In 1985, Nigel Harradine and David Birnie wrote a paper - published in the Journal of Maxillofacial Surgery - entitled "Computerized prediction of the results of orthognathic surgery." [J Maxillofac Surg. 1985 Dec;13(6):245-9.]. This used a program written in BASIC, running on an HP-85 microcomputer. If you want to see what an HP-85 looks like, you might like to visit Hewlett Packard's Virtual Museum: http://www.hp.com/hpinfo/abouthp/histnfacts/museum/personalsystems/0029/index.html
In 1987, Nigel asked George Chauvet to write a Orthognathic Planning program for the IBM PC. OP version 1.0 was released in 1988. It ran under MS-DOS and had no on-screen graphics - all graphical output was provided by an HP Plotter (e.g. HP 7475A).
Later versions of OP provided plotting to screen and the ability to print the screen to an HP deskjet printer, which provided a somewhat cheaper alternative to plotters. The final version of OP was 3.8, released in 1997.

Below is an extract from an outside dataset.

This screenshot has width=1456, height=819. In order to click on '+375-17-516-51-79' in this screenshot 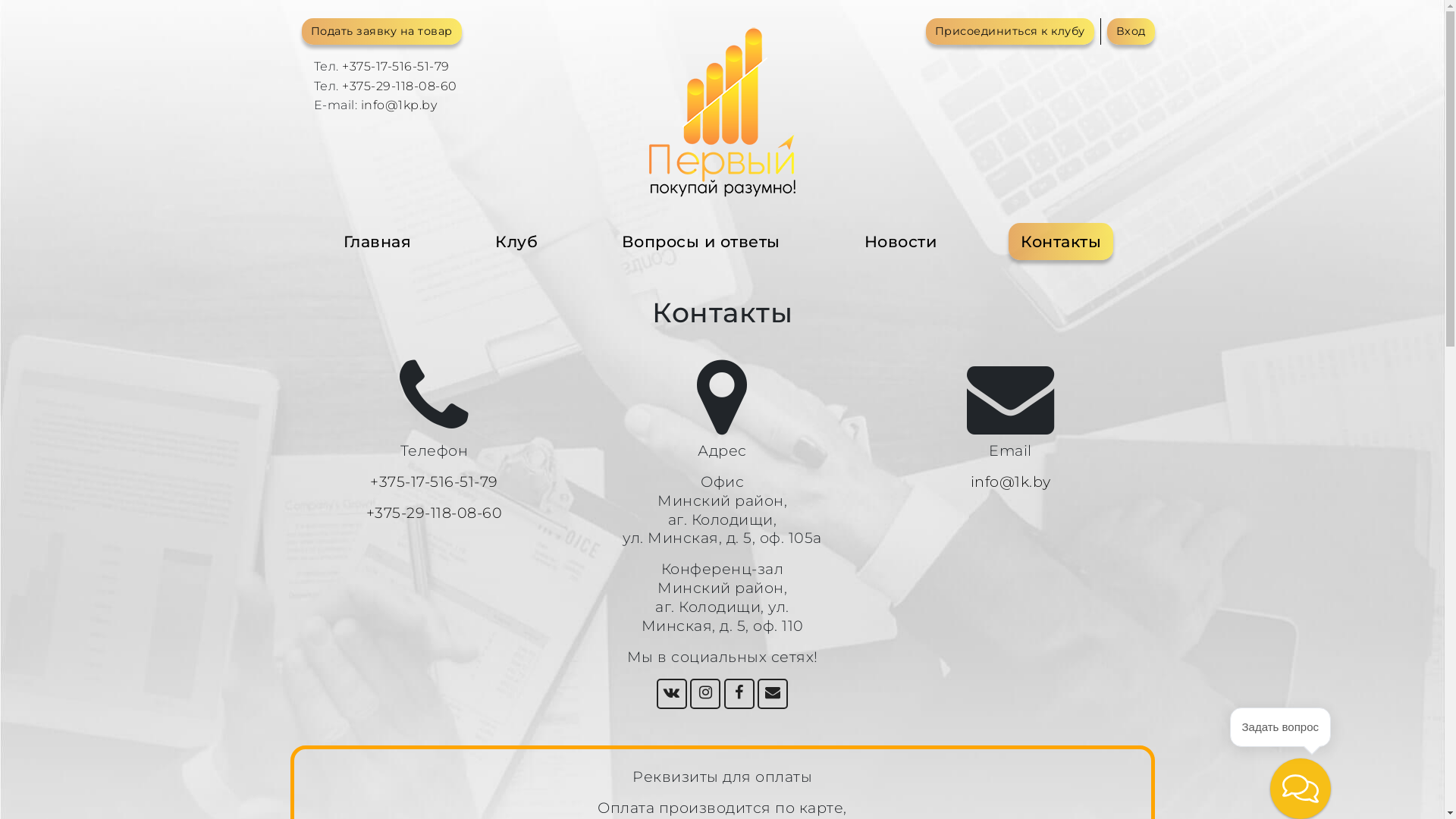, I will do `click(433, 482)`.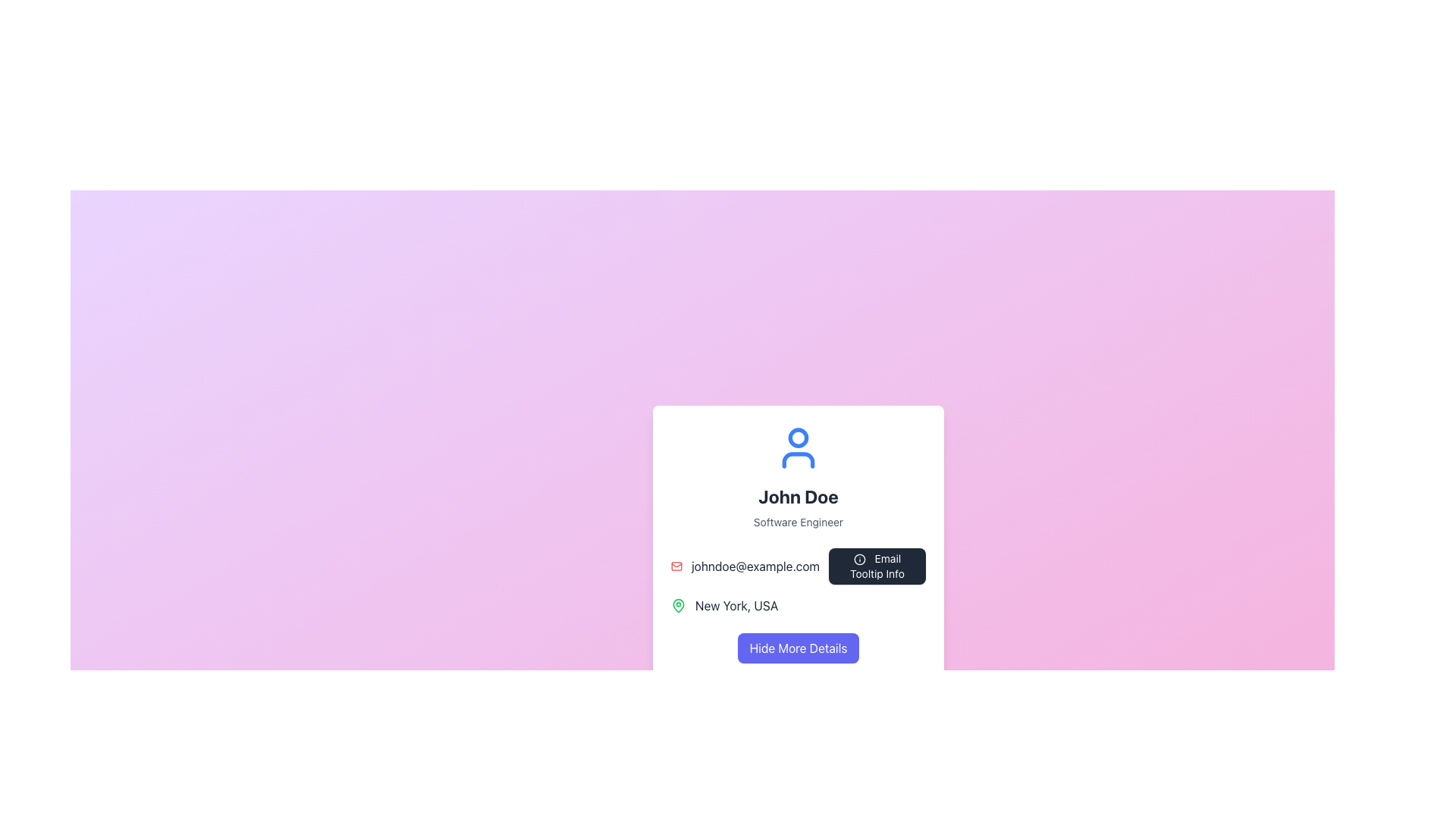 Image resolution: width=1456 pixels, height=819 pixels. Describe the element at coordinates (877, 566) in the screenshot. I see `the rectangular button labeled 'Email Tooltip Info' with a dark gray background and a white information icon` at that location.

Here is a screen shot from OP 3.8:
Development of a Windows-based Orthognathic Planning program began in 1994, with OPAL 1.0 released in 1997. The "Opal X-ray Viewer" program - now "Opal Tracing" - still displays tracings in a similar layout to that plotted by the old OP program - but with more analysis options and interactive orthodontic and surgical prediction.
Later versions of OPAL introduced on-screen digitising of digital radiographs and many other features, including the ability to generate prediction montages...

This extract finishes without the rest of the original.